The problem here isn't just a few bad actors; it's the inherent trust we place in the "fork" button. We've spent years treating GitHub as a reliable map of what's safe, but these campaigns exploit the gap between a repository's perceived utility and its actual contents. When a useful tool is cloned and subtly poisoned, the social signals—stars, forks, a familiar name—become a mask for the malware. I think we've underestimated how much this relies on developer laziness. We see a repo that looks right and we run the install script without auditing the diff.

The community reaction to this has been a mix of panic and frustration with GitHub's takedown speed, and I get why. But cleaning up the "infected" forks is a game of whack-a-mole that the platform is losing. If the malware is embedded in a way that doesn't trigger basic signature detection, GitHub's manual review process can't possibly scale to the volume of forks being generated.

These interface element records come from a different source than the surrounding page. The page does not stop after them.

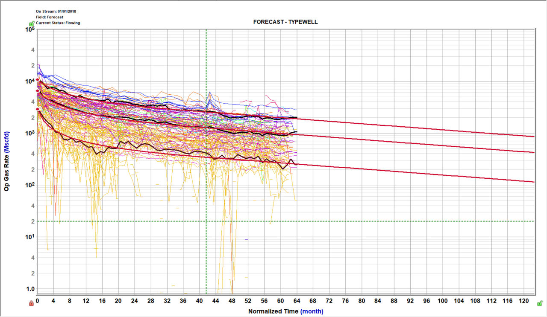This screenshot has width=547, height=317.
Task: Click green unlocked padlock at x-axis right end
Action: (541, 302)
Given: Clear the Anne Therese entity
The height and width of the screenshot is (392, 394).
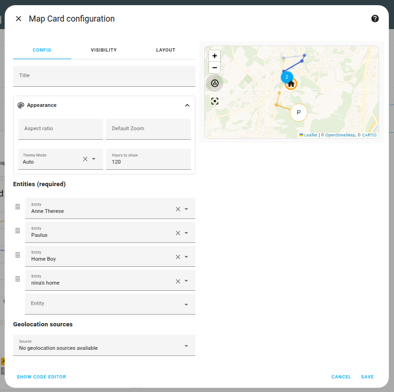Looking at the screenshot, I should (178, 209).
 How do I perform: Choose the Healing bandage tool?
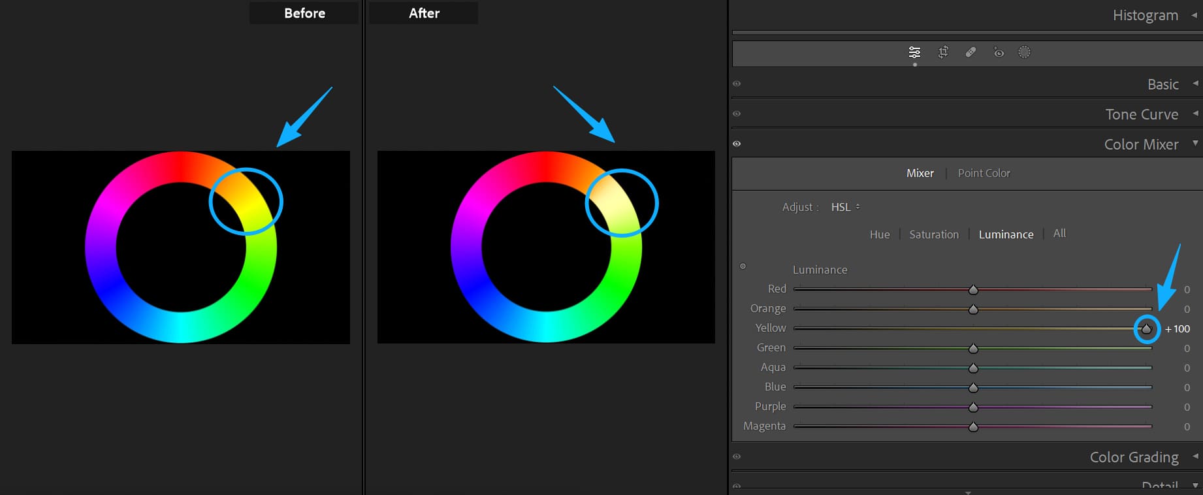coord(970,52)
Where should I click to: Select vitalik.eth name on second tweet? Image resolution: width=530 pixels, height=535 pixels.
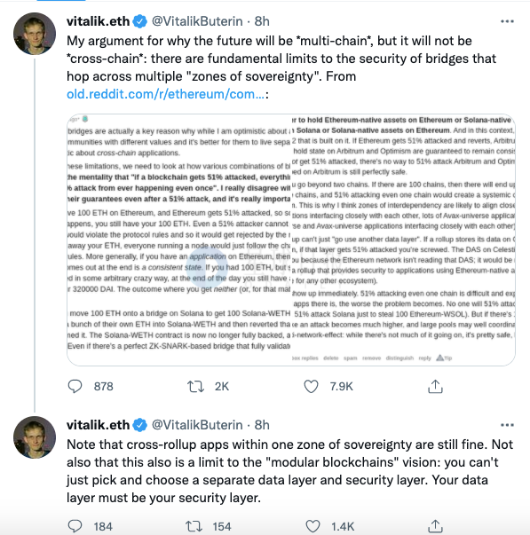(x=98, y=425)
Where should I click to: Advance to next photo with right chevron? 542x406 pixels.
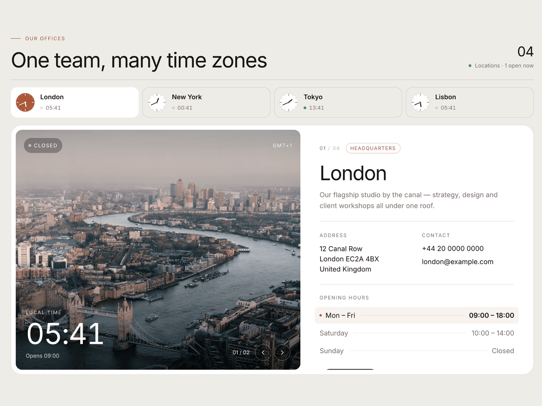pyautogui.click(x=282, y=352)
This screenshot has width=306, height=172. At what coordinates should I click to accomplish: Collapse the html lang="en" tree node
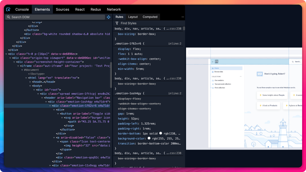click(x=26, y=77)
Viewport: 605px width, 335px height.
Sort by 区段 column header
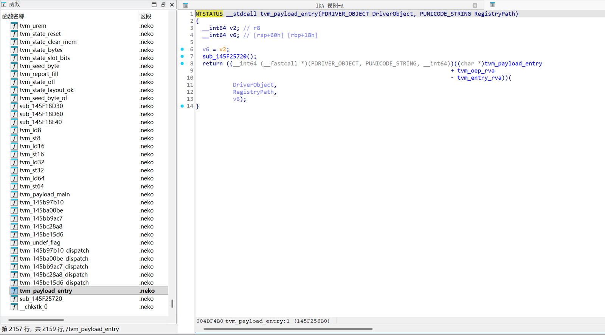pos(146,16)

This matters for anyone running CI/CD pipelines that pull dependencies from third-party forks, but it probably doesn't change much for teams using locked versions and private registries. Still, it leaves a lingering question: how do we verify the integrity of a codebase when the very platform we use to distribute it is being used to hide the payload?

Conclusion

The reality is that we've spent years trusting the "official" ecosystem, and this is the cost of that blind faith. We keep treating supply chain attacks like freak accidents, but they're becoming a standard operating procedure. When the delivery mechanism is a trusted repository, your security posture is basically a suggestion.

I'm still not convinced that auditing every single dependency is a scalable solution for most teams. So the real question is: at what point do we stop trusting the ecosystem entirely and start assuming every third-party package is a potential Trojan?